Unlocking linked data: replacing specialized apps with an Org-based semantic wiki

Abhinav Tushar (he/him) - abhinav@lepisma.xyz, https://lepisma.xyz, @lepisma@mathstodon.xyz

Format: 12-min talk ; Q&A: Etherpad
Etherpad: https://pad.emacsconf.org/2024-links
Status: TO_FOLLOW_UP

00:00.000 Specialized Apps and Linked Data 01:30.000 Discovering Org Roam and Linked Notes 02:53.000 Enhanced Org Roam Buffer: Rich Links and Similar Nodes 06:35.000 Semantic Search on Link Contexts 08:26.000 Exposing notes outside Emacs 10:38.000 Future Directions and Potential Improvements

Duration: 11:21 minutes

Description

I try to maintain a lot of personal information, annotations, etc. in Org files but have historically switched back to purpose built apps for different kinds of data. There are recipe managers for recipes, personal CRM tools for people related notes, bookmark managers for managing web links, etc. While these apps do good with the kind of data they work on, they don't operate well together in the sense that they don't treat links between entities as first class citizen. I believe this gap is where a lot of personal information live. As an example, consider the chain of links that tells 'person a' gave me 'this recipe' on 'my anniversary'.

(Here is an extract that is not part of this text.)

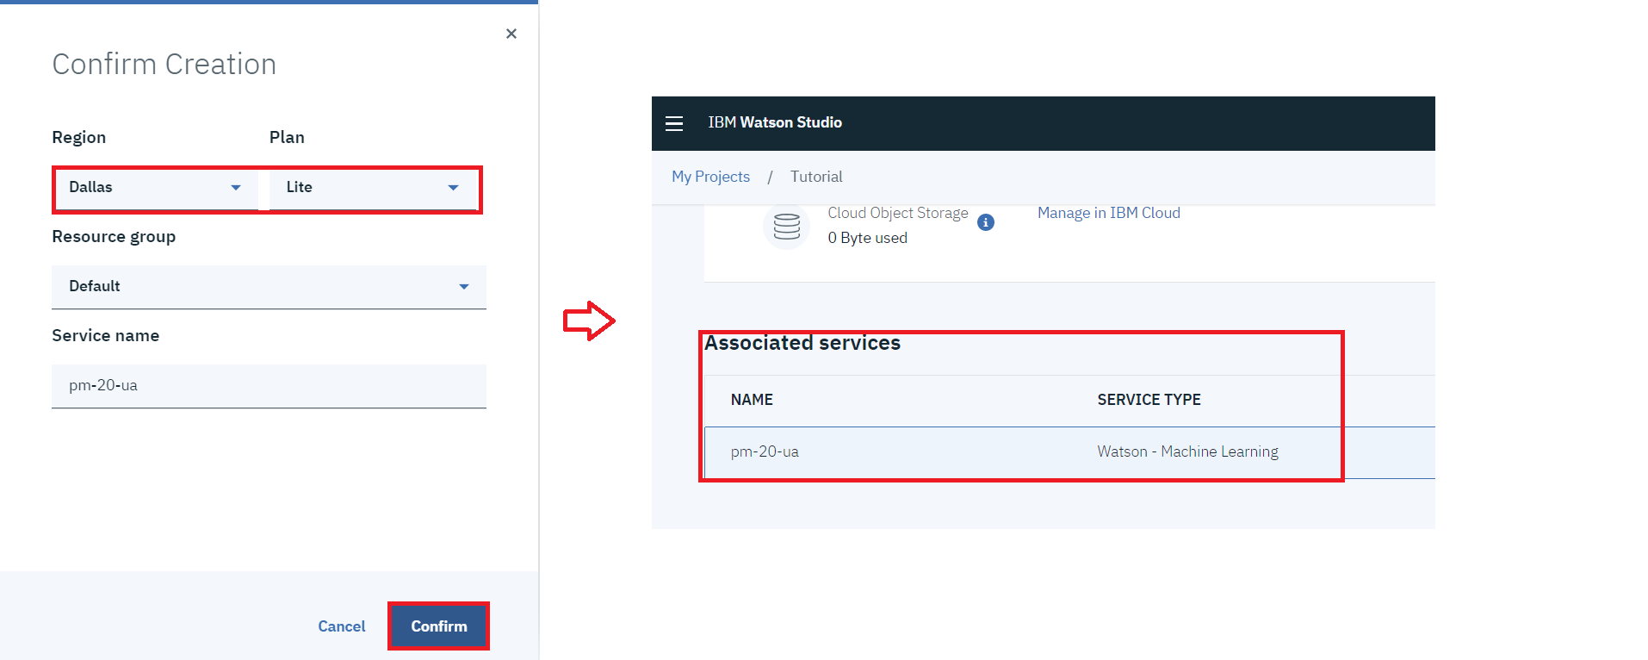Viewport: 1648px width, 660px height.
Task: Open the Watson Studio hamburger menu
Action: pos(674,123)
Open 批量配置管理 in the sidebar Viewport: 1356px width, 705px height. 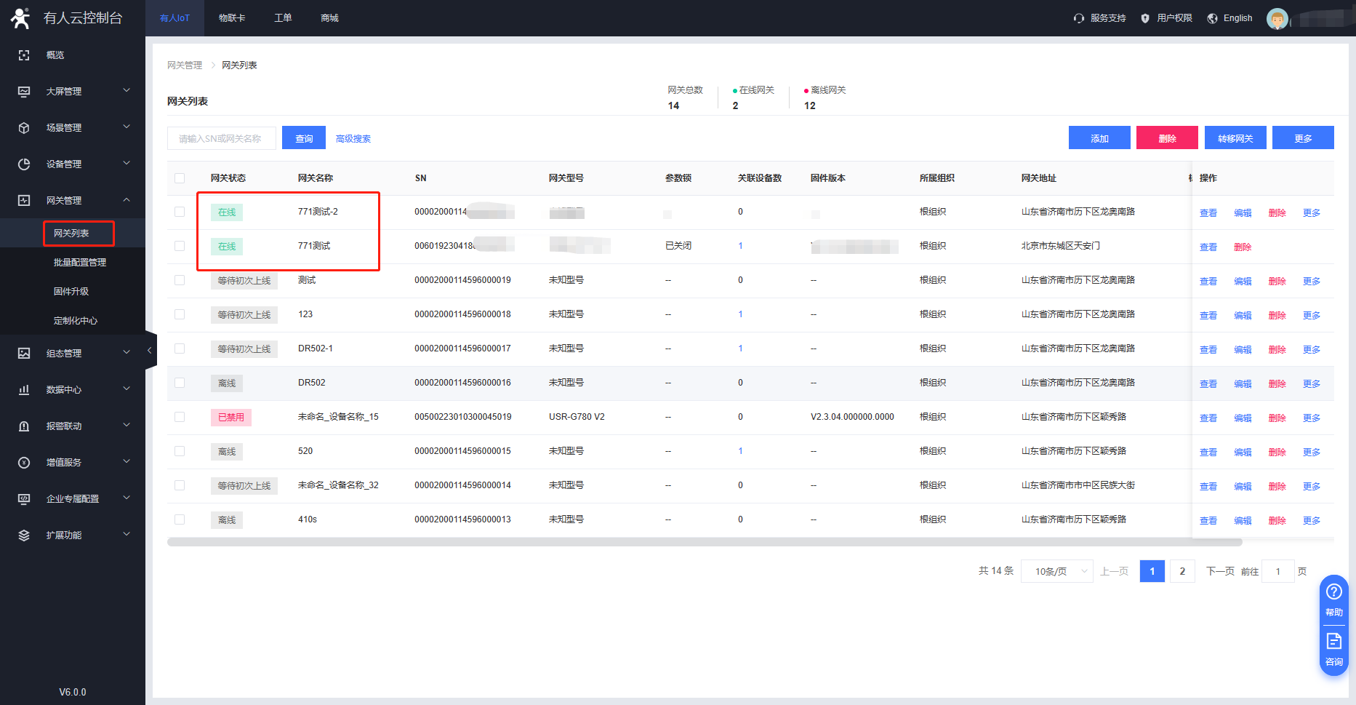[x=80, y=263]
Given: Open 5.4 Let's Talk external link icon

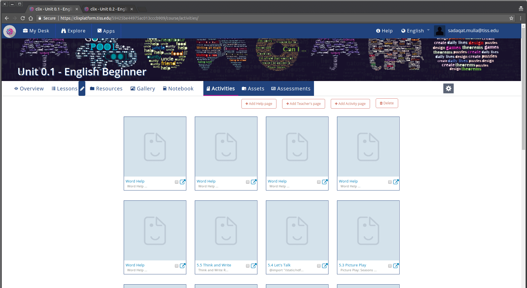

After using zettlekasten via Org-roam for some time, I came to realize the power of links that we (can) form between data of different kinds. For me, these links offset the loss that comes with leaving specialized apps. With this, I have again gone back to Org files, but this time deriving good value from links between notes. Of course there are tons of other benefits of using Org files like better longevity, portability, versioning, and developer accessibility.

In this talk, I will cover my workflow of creating and managing different kinds of notes in Org mode based Semantic Wiki and the link types they tend to have. I will also show my workflow outside of Emacs, where I use small tools that sit on top of Org files to deliver missing features of niche apps (like availability on mobile devices, smart cross data-type queries, etc.).

About the speaker:

I am a Programmer and Machine Learning Engineer, and I love working with computers primary because of the early experiences of infinite extensibility that Emacs gave me. For this talk I will cover my journey of using Org files for notes, then leaving for specialized applications, and finally coming back to Org to unlock the benefits of linked data.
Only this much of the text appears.